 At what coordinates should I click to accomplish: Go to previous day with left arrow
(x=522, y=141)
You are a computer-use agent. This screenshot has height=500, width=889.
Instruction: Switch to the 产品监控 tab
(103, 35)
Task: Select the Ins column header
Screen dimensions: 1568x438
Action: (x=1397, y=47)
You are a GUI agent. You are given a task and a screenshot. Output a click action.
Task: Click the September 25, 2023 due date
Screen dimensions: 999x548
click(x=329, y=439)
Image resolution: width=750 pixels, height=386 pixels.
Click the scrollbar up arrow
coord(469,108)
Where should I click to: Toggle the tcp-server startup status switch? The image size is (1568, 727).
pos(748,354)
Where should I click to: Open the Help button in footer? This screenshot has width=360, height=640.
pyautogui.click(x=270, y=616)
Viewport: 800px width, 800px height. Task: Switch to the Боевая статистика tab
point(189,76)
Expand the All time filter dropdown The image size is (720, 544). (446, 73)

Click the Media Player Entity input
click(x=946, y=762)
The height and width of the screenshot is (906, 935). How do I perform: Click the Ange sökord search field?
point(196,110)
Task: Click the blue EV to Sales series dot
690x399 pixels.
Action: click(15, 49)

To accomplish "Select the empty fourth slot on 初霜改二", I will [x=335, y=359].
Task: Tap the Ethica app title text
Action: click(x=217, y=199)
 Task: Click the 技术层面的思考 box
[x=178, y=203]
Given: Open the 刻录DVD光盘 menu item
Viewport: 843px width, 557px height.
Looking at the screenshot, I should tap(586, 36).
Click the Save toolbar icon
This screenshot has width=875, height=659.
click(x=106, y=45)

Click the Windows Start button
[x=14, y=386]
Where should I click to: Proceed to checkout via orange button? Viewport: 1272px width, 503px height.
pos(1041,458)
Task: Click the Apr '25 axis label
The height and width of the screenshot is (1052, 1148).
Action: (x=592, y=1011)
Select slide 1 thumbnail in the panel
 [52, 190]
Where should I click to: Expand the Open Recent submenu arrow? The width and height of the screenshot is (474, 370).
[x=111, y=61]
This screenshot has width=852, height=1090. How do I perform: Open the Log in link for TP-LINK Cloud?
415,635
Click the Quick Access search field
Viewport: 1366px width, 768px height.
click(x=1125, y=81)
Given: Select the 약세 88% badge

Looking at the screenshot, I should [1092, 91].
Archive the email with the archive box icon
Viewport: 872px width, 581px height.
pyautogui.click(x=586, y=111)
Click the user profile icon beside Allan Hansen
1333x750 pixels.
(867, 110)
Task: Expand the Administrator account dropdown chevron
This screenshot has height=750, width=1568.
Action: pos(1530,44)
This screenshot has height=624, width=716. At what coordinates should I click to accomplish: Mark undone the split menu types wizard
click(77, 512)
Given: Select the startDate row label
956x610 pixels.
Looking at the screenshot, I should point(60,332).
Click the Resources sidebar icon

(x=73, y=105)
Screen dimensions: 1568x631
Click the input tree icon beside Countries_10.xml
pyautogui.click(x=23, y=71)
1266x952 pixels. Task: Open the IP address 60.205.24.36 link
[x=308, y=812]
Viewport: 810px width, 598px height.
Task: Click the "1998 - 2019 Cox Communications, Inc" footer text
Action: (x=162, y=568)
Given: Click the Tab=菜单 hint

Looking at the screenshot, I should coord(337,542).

════════════════

** Problem requirements **
Each entry above should be retyped exactly, with nothing missed.

** Task result **
 At what coordinates should I click to accomplish: Go to previous day with left arrow
(x=522, y=141)
You are a computer-use agent. This screenshot has height=500, width=889.
Instruction: Switch to the 产品监控 tab
(103, 35)
Task: Select the Ins column header
Screen dimensions: 1568x438
Action: (x=1397, y=47)
You are a GUI agent. You are given a task and a screenshot. Output a click action.
Task: Click the September 25, 2023 due date
Screen dimensions: 999x548
click(x=329, y=439)
Image resolution: width=750 pixels, height=386 pixels.
Click the scrollbar up arrow
coord(469,108)
Where should I click to: Toggle the tcp-server startup status switch? The image size is (1568, 727).
pos(748,354)
Where should I click to: Open the Help button in footer? This screenshot has width=360, height=640.
pyautogui.click(x=270, y=616)
Viewport: 800px width, 800px height. Task: Switch to the Боевая статистика tab
point(189,76)
Expand the All time filter dropdown The image size is (720, 544). (446, 73)

Click the Media Player Entity input
click(x=946, y=762)
The height and width of the screenshot is (906, 935). How do I perform: Click the Ange sökord search field?
point(196,110)
Task: Click the blue EV to Sales series dot
690x399 pixels.
Action: click(15, 49)

To accomplish "Select the empty fourth slot on 初霜改二", I will [x=335, y=359].
Task: Tap the Ethica app title text
Action: click(x=217, y=199)
 Task: Click the 技术层面的思考 box
[x=178, y=203]
Given: Open the 刻录DVD光盘 menu item
Viewport: 843px width, 557px height.
Looking at the screenshot, I should tap(586, 36).
Click the Save toolbar icon
This screenshot has width=875, height=659.
click(x=106, y=45)

Click the Windows Start button
[x=14, y=386]
Where should I click to: Proceed to checkout via orange button? Viewport: 1272px width, 503px height.
pos(1041,458)
Task: Click the Apr '25 axis label
The height and width of the screenshot is (1052, 1148).
Action: (x=592, y=1011)
Select slide 1 thumbnail in the panel
 [52, 190]
Where should I click to: Expand the Open Recent submenu arrow? The width and height of the screenshot is (474, 370).
[x=111, y=61]
This screenshot has width=852, height=1090. How do I perform: Open the Log in link for TP-LINK Cloud?
415,635
Click the Quick Access search field
Viewport: 1366px width, 768px height.
click(x=1125, y=81)
Given: Select the 약세 88% badge

Looking at the screenshot, I should [1092, 91].
Archive the email with the archive box icon
Viewport: 872px width, 581px height.
pyautogui.click(x=586, y=111)
Click the user profile icon beside Allan Hansen
1333x750 pixels.
(867, 110)
Task: Expand the Administrator account dropdown chevron
This screenshot has height=750, width=1568.
Action: pos(1530,44)
This screenshot has height=624, width=716. At what coordinates should I click to accomplish: Mark undone the split menu types wizard
click(77, 512)
Given: Select the startDate row label
956x610 pixels.
Looking at the screenshot, I should point(60,332).
Click the Resources sidebar icon

(x=73, y=105)
Screen dimensions: 1568x631
Click the input tree icon beside Countries_10.xml
pyautogui.click(x=23, y=71)
1266x952 pixels. Task: Open the IP address 60.205.24.36 link
[x=308, y=812]
Viewport: 810px width, 598px height.
Task: Click the "1998 - 2019 Cox Communications, Inc" footer text
Action: (x=162, y=568)
Given: Click the Tab=菜单 hint

Looking at the screenshot, I should coord(337,542).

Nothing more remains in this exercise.